Colloque à l’assemblée nationale : alerte aux violences en cuisine
- Temps de lecture : 5 min
À l’Assemblée nationale, la table ronde « Alertes en cuisine » a dénoncé l’ampleur des violences dans la restauration.
Jeudi 25 septembre, l’Assemblée nationale a accueilli un colloque inédit intitulé « En finir avec les violences en cuisine ». Organisé à l’initiative du député Hadrien Clouet (LFI-NFP), il fait suite à une proposition de résolution tendant à la création d’une commission d’enquête parlementaire sur ces violences.
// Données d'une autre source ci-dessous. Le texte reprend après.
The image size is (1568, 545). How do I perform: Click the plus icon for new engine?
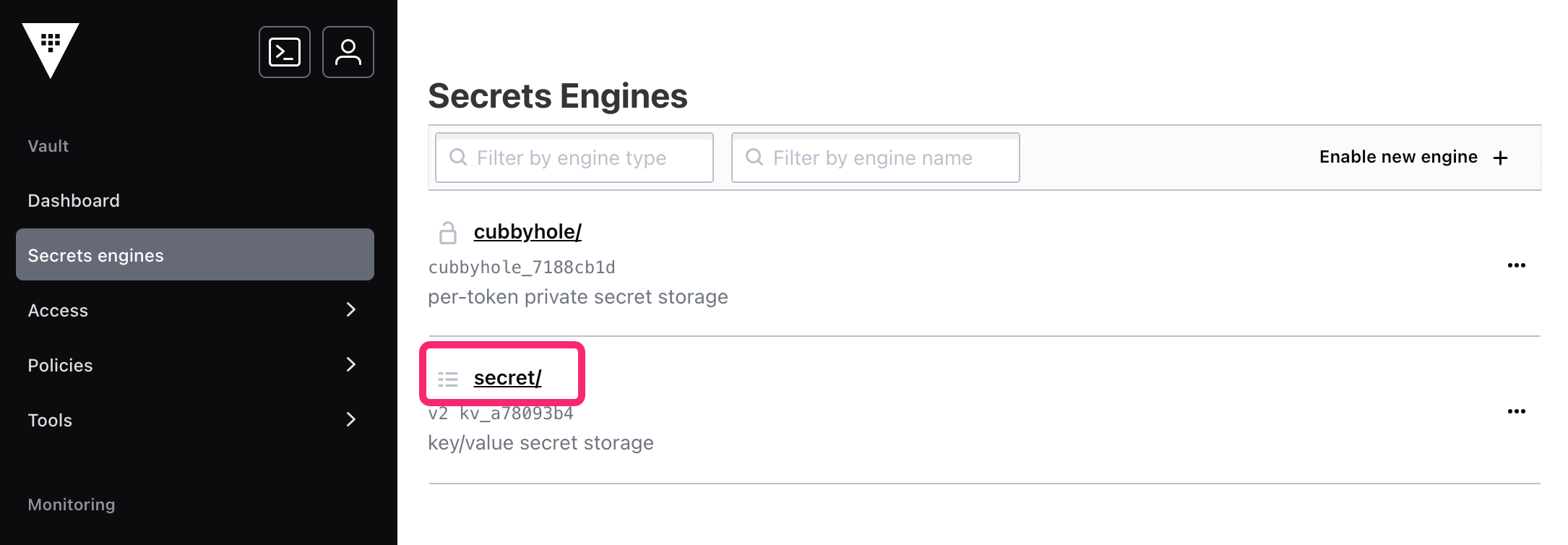coord(1501,158)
L’objectif est de donner la parole à celles et ceux qui vivent, chaque jour, les réalités du secteur. Il s’agit aussi de briser l’omerta des violences en cuisine. Un secteur en crise, malgré ses 1,2 million de salariés. Derrière l’image idéalisée des chefs médiatiques, les témoignages décrivent une hiérarchie brutale, une précarité salariale et des violences multiples — économiques, sexistes, racistes ou psychologiques. « L’idée, c’est de tendre le micro à ceux à qui on ne le tend jamais », a résumé Hadrien Clouet en ouverture.
La première table ronde, intitulée « Alertes en cuisine ! », a été animée par le député LFI Hadrien Clouet. Autour de lui, plusieurs voix engagées ont pris la parole : la journaliste et autrice Nora Bouazzouni, qui a publié Violences en cuisine : une omerta à la française, ainsi que des représentant·es des collectifs Bondir·e, MEP et En cuisine contre la loi raciste. Tous ont dressé un constat commun : la violence dans la restauration n’est ni marginale ni accidentelle, mais systémique, profondément ancrée dans l’organisation du secteur.
Nora Bouazzouni : des données qui fissurent le déni
La journaliste et autrice Nora Bouazzouni, qui enquête depuis cinq ans sur les violences en restauration, a présenté les résultats d’un travail collectif mené avec la cheffe Camille Aumont Carnel. Leur questionnaire, lancé en 2020, a recueilli plus de 3 500 réponses. Les chiffres leur permettent aujourd’hui de démontrer l’ampleur d’un système. 81 % des victimes sont des femmes, 18 % des hommes. Plus de 40 % travaillent depuis moins de cinq ans. Les 18-20 ans représentent 18 % des répondants, les 26-30 ans un quart. 53 % des violences proviennent de collègues directs. Elles prennent majoritairement la forme d’insultes sexistes ou racistes. Un tiers des cas concerne des restaurants étoilés. 46 % des victimes n’ont jamais dénoncé ces violences. Parmi celles qui l’ont fait, 45 % constatent que rien ne change. Seuls 6 % des auteurs ont été sanctionnés.
« Chaque jour, je reçois de nouveaux mails. On ne peut plus dire que c’est marginal. La honte change de camp », a insisté la journaliste. Elle a rappelé que la première enquête date de 2014 : « Il a fallu dix ans pour qu’un colloque comme celui-ci ait lieu. » Pour elle, le déni demeure puissant : « Un cheffe trois étoiles a encore récemment assumé publiquement que la maltraitance était normale. Tant que ce discours perdure, rien ne bougera. » Très émue, elle a salué l’initiative parlementaire : « Quand Hadrien Clouet s’est emparé du sujet, j’ai pleuré. La porte vient de s’ouvrir, il ne faut pas qu’elle se referme. »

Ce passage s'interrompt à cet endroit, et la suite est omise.